The answer must be every line below that holds the word "Identify".

○ ○ ○ ○ ○

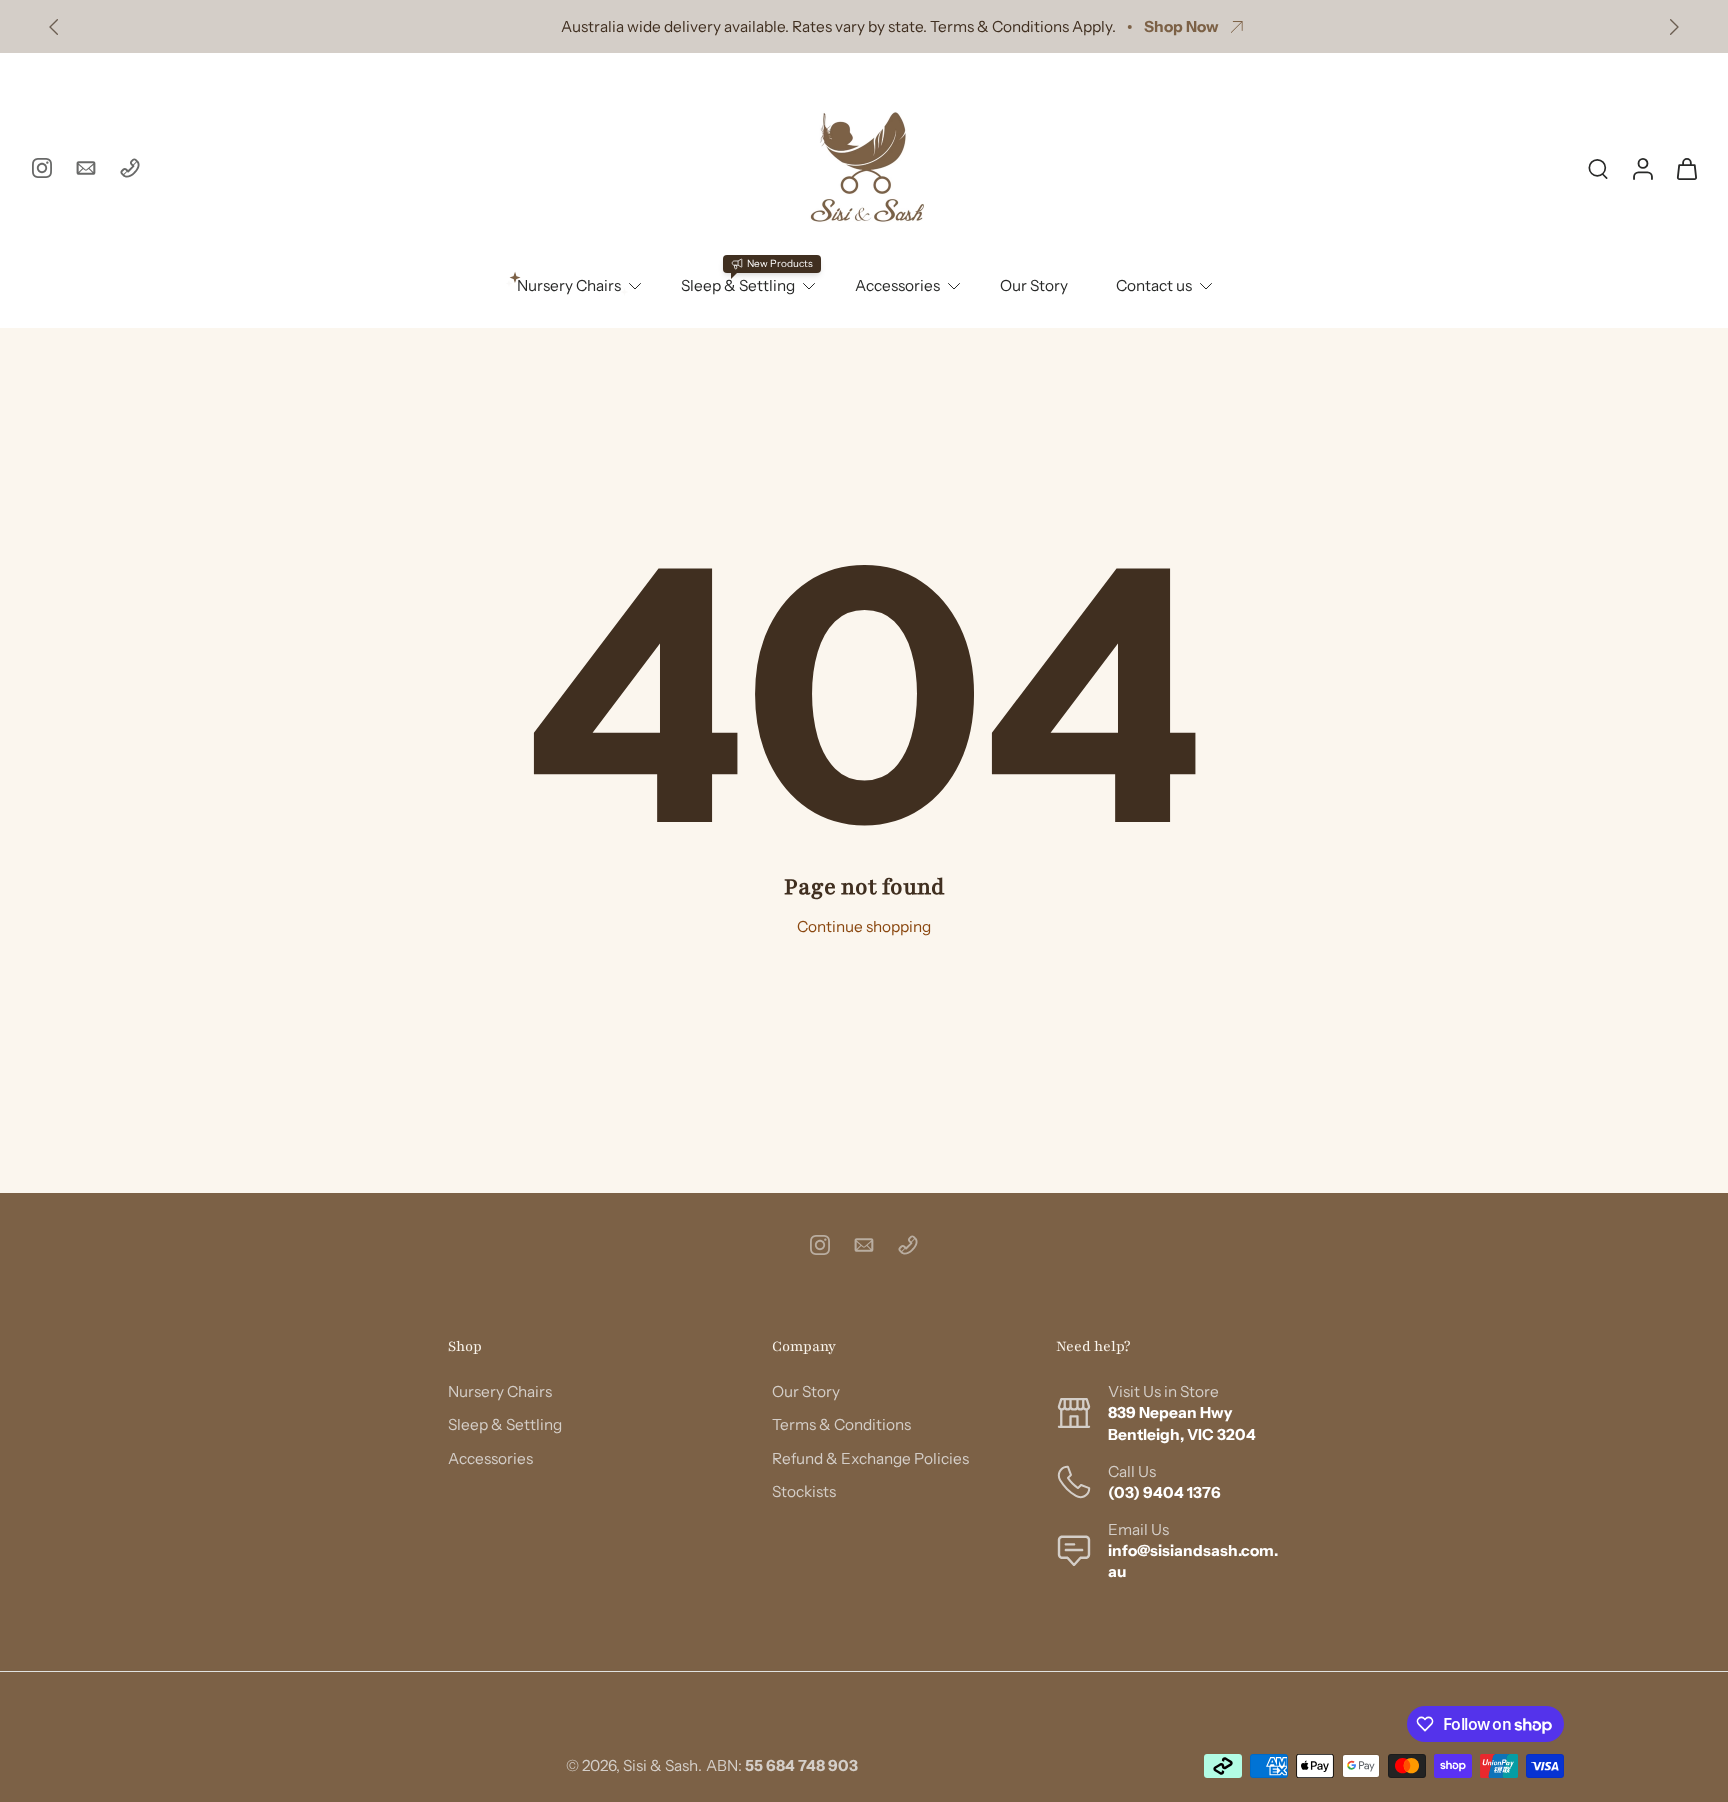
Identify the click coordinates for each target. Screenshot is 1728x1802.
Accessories (897, 285)
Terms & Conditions (841, 1425)
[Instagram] (42, 168)
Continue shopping (864, 926)
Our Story (1034, 285)
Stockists (804, 1491)
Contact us (1154, 285)
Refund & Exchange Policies (870, 1458)
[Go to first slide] (1674, 27)
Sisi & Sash (660, 1765)
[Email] (86, 168)
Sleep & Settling (505, 1425)
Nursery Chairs (500, 1392)
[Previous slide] (54, 27)
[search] (1598, 168)
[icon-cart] (1686, 168)
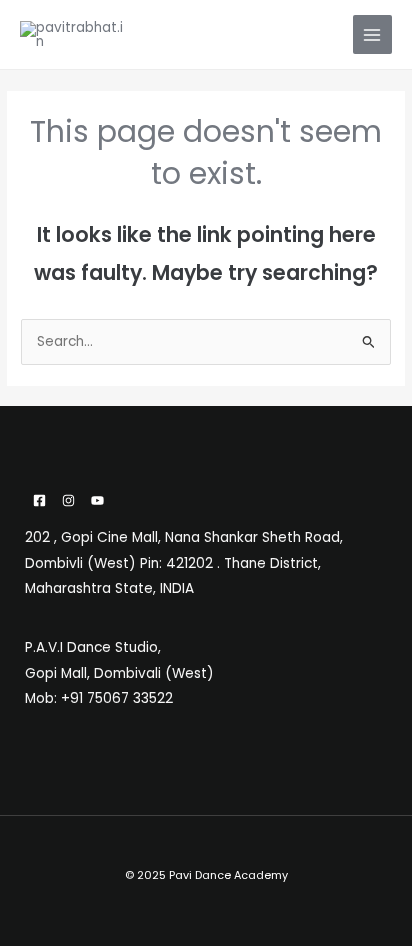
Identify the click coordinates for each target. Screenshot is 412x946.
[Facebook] (39, 500)
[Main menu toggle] (372, 34)
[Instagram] (68, 500)
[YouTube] (97, 500)
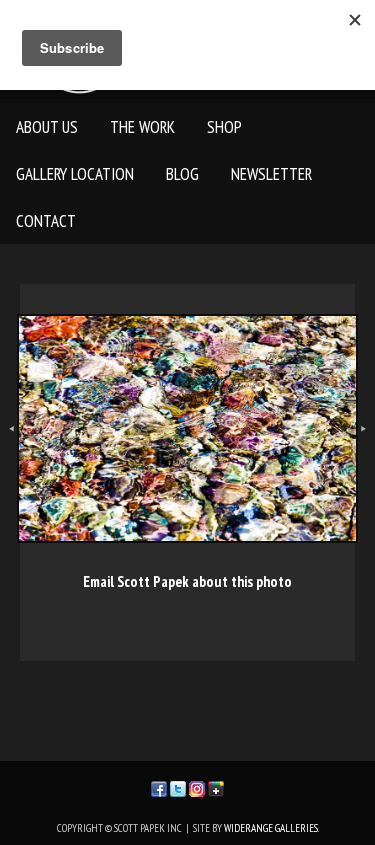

○ ○ ○ ○ ○

## Answer to this task
Identify the click coordinates for each target. Screenshot is 1728x1802.
Identify the click coordinates for each target. Screenshot is 412x946.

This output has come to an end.